Dataset records:
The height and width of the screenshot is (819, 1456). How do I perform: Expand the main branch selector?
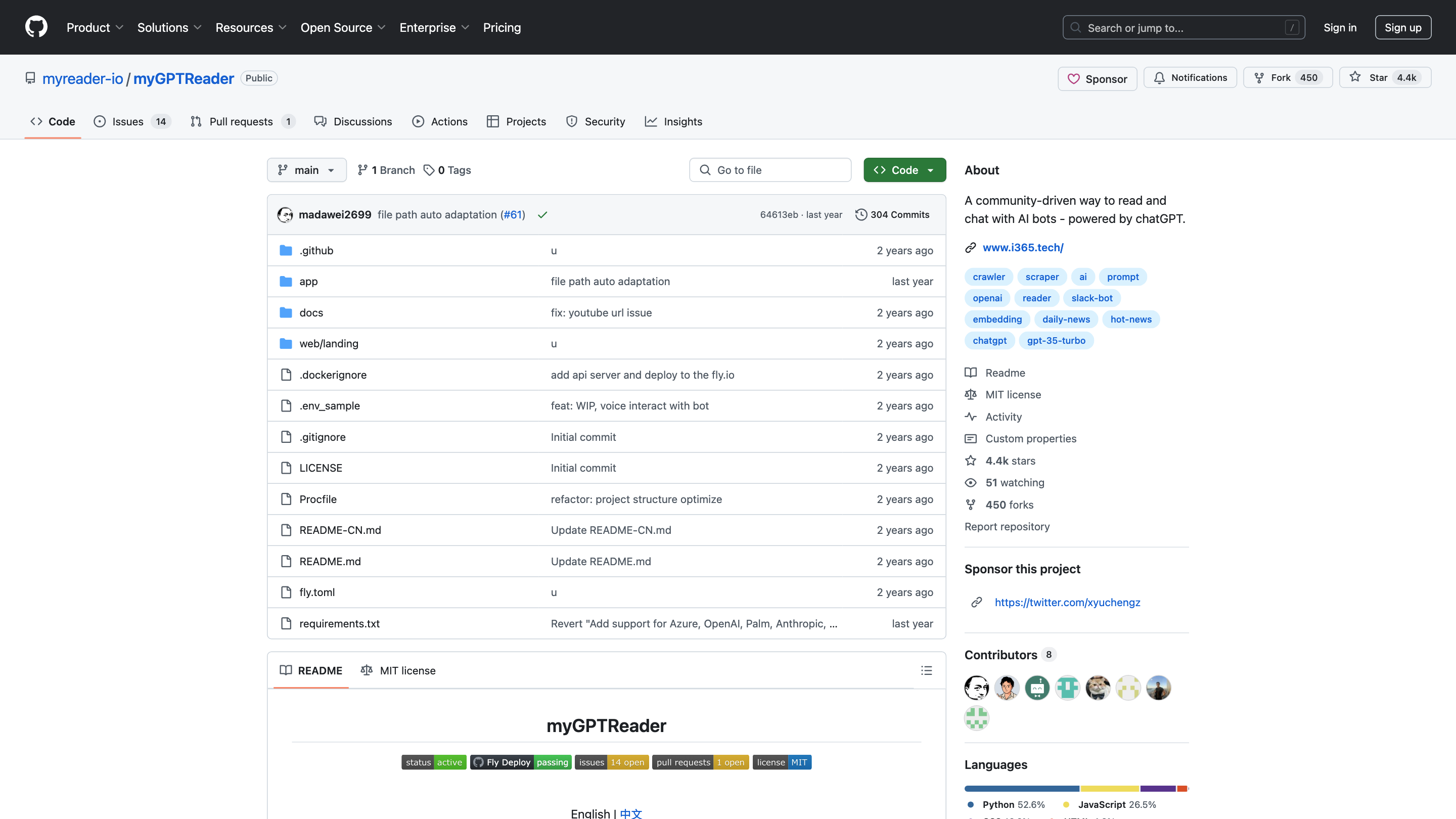(306, 170)

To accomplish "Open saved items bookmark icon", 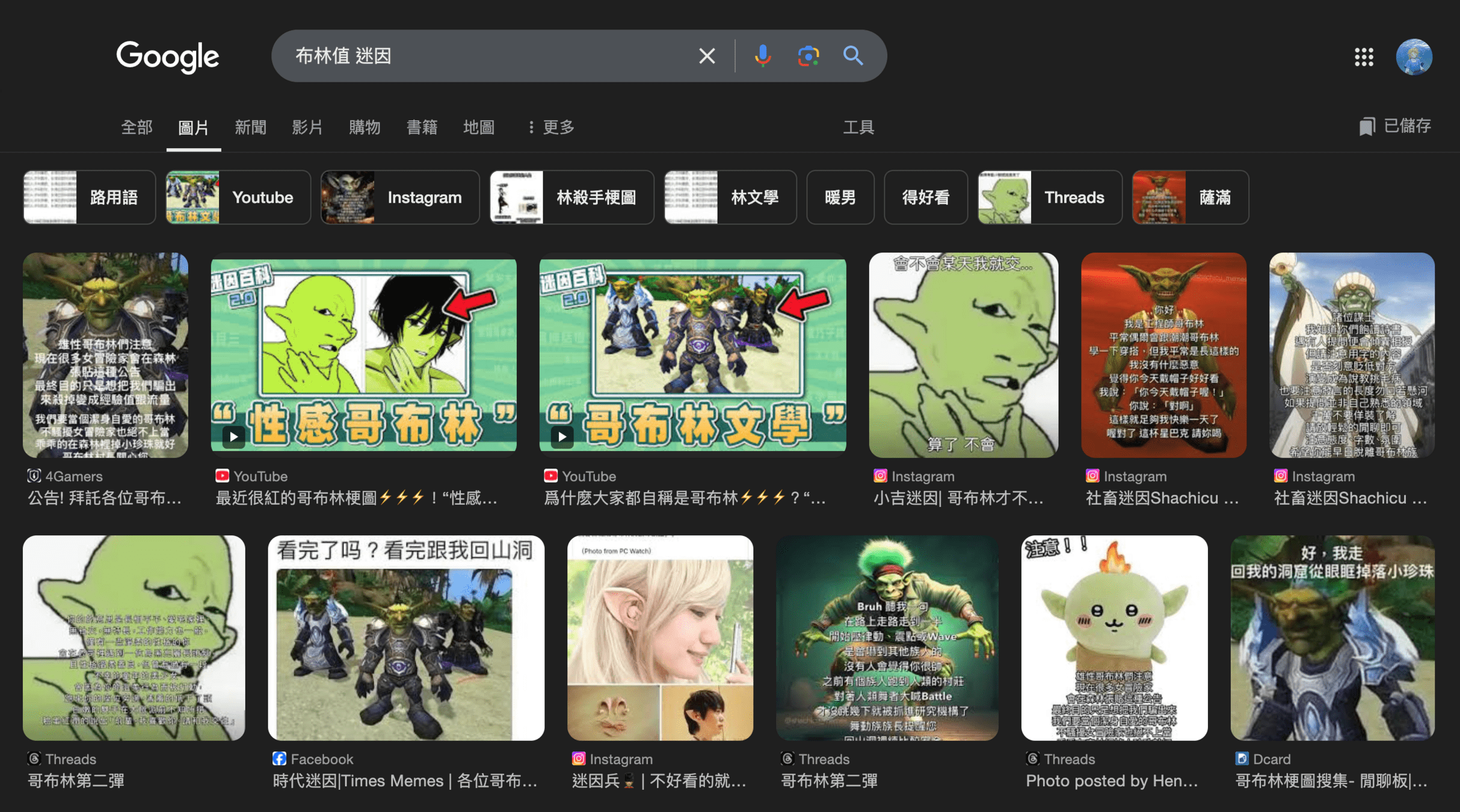I will coord(1367,126).
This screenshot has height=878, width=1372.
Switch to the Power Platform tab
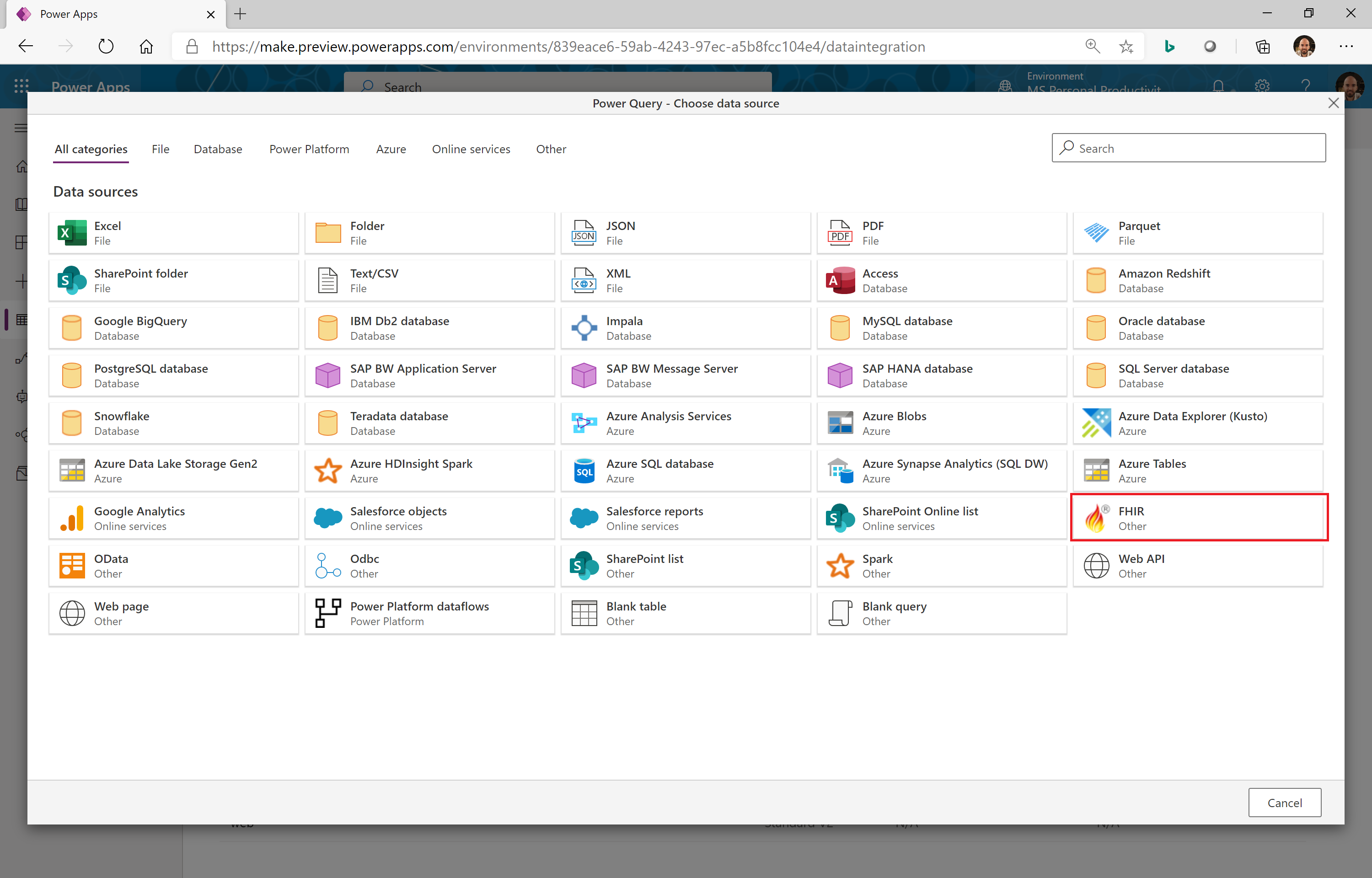pyautogui.click(x=309, y=149)
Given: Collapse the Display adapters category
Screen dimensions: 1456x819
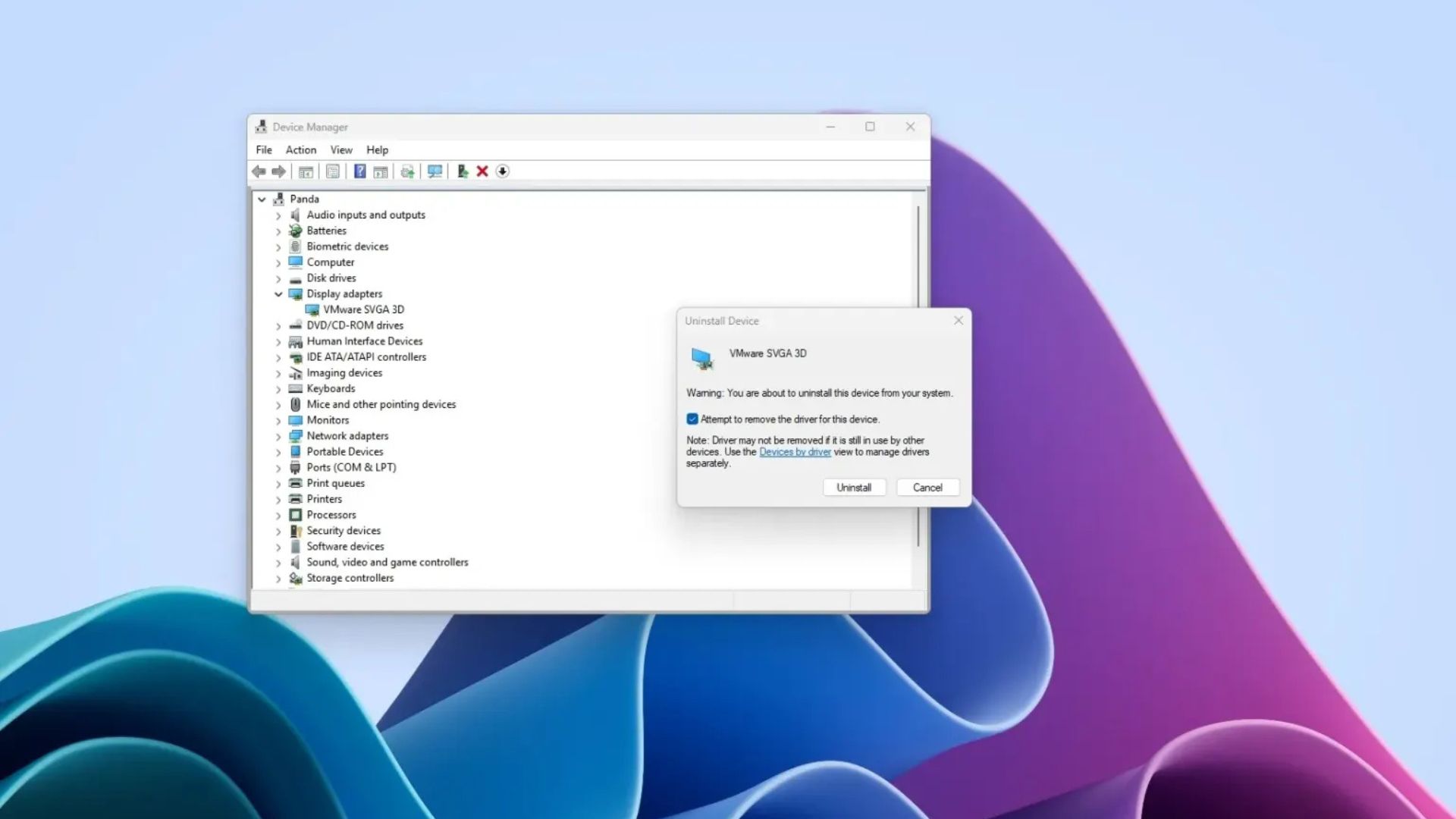Looking at the screenshot, I should click(278, 293).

YOUR GOAL: The lines from the one holding "Given: Collapse the Display adapters category" through the end of the entries are to be transcribed exactly, both ends included, with the pictures left out.

PROBLEM SOLUTION:
Given: Collapse the Display adapters category
Screen dimensions: 1456x819
Looking at the screenshot, I should click(278, 293).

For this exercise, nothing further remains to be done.